Various Data Type Questions

Hi,

I am working through some issues with data types. Here are some questions that have come up:

  1. Is there a known issue with using the LIST data type?
  • In my online data loading I seem to get values getting jumbled up between fields that aren’t even on the same vertex type.
  • Basic STRING COMPRESS types seem to work fine, only using it inside a LIST seems to be affected.
  1. Is there a better / more efficient way to represent a UUID than as a STRING , e.g. using FIXED_BINARY(16) ?
  • If using FIXED_BINARY , is ORDER, WHERE , etc. supported?
  1. When using SET.size() I get the error “this feature is not yet available in batch mode queries”. When will it be available?
  2. Is there a way to test the content of a LIST / LIST for certain values?
  • I need to use a LIST because I need the output to retain order characteristics, but I need to use predicates that test for value overlap.
  • The way I’d expect this to work is something like ((list_type_attribute INTERSECT list_type_query_parameter).size() > 0)
  1. Is there planned support for using BOOL types with the ORDER clause?
  • The workaround of using an INT to represent all BOOL values seems wasteful.
  1. When is support planned for PRINT results from interpreted queries maintaining the ORDER of the SELECT they represent?
  2. Are there any plans for a percentile accumulator that supports arbitrary percentiles?
  • e.g. PercentileAccum(1, 5, 50, 95, 99)
  1. Are there any plans to support DATETIME in the existing accumulators?
  • e.g. MinAccum
  1. Are there any plans to support formatting DATETIME output results (specifically with ISO8601 formats)?
  2. Are there any plans to add escaping/quoting identifiers to the language generally or the PRINT statement specifically?
  • It’s pretty limiting that all GSQL reserved keywords block using those strings as keys in PRINT results.
  • In a generic query generator we have to namespace everything (vertex names, edge names, AS names, etc.) to avoid accidentally hitting keywords).
  1. The grand-daddy of them all: is there any plan to introduce an OPTION type?
  • Explicit NULL handling is a great idea, and it makes some sense that TigerGraph would ban NULLs to avoid it.
  • However, the workaround of including a secondary shadow attribute to indicate presence is very painful with large numbers of attributes.
  • Being able to wrap any other data type in an option type that could be handled as a monad would provide the flexibility of natively representing “missing” values while ensuring that GSQL written against those types properly handles the missing cases.
  • e.g.
    • definition: OPTION some_attribute DEFAULT NONE (or DEFAULT SOME(999) )
    • predicate: WHERE tgt.some_attribute.contains(999)
    • aggregate: AvgAccum<OPTION> // does nothing when value is NONE
    • etc.

Thanks in advance!

  1. Currently, we do not support primary key using fixed_binary(n) type. You are right we can save more space if we support fixed_binary on primary key field. You can use string for now. Since UUID is usually 128-bit (16 bytes), string is good for most use case.
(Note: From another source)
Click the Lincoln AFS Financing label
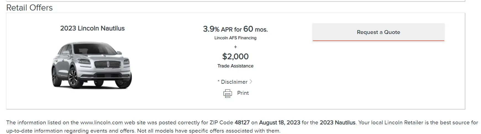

Please be aware we have two way to specify primary key now.

Prior 2.3,

CREATE VERTEX movie (primary_id UUID string, name STRING, year UINT)
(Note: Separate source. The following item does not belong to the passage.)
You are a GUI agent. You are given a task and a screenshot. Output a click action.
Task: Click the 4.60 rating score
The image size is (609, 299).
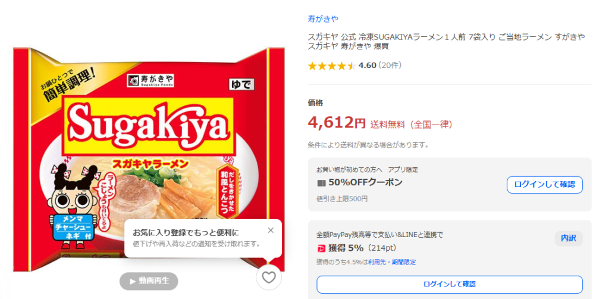click(x=368, y=66)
Note: In default mode, a PRIMARY_ID is not an attribute, but the WITH primary_id_as_attribute=“true” clause can be used to make it an attribute.

Post 2.3,

CREATE VERTEX movie (UUID string PRIMARY KEY, name STRING, year UINT)
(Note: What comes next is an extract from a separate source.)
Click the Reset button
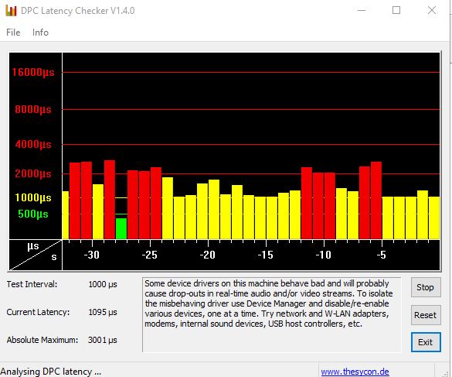This screenshot has height=377, width=452. (426, 315)
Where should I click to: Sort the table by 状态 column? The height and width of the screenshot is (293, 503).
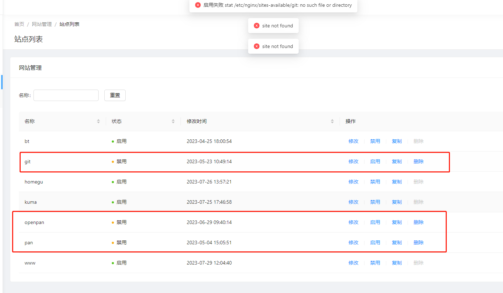click(173, 121)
Note: the PRIMARY KEY is always an attribute; the WITH option is unneeded.

More document on primary key is here https://docs.tigergraph.com/dev/gsql-ref/ddl-and-loading/defining-a-graph-schema#create-vertex

  1. Is there a way to test the content of a LIST / LIST for certain values?

  2. I need to use a LIST because I need the output to retain order characteristics, but I need to use predicates that test for value overlap.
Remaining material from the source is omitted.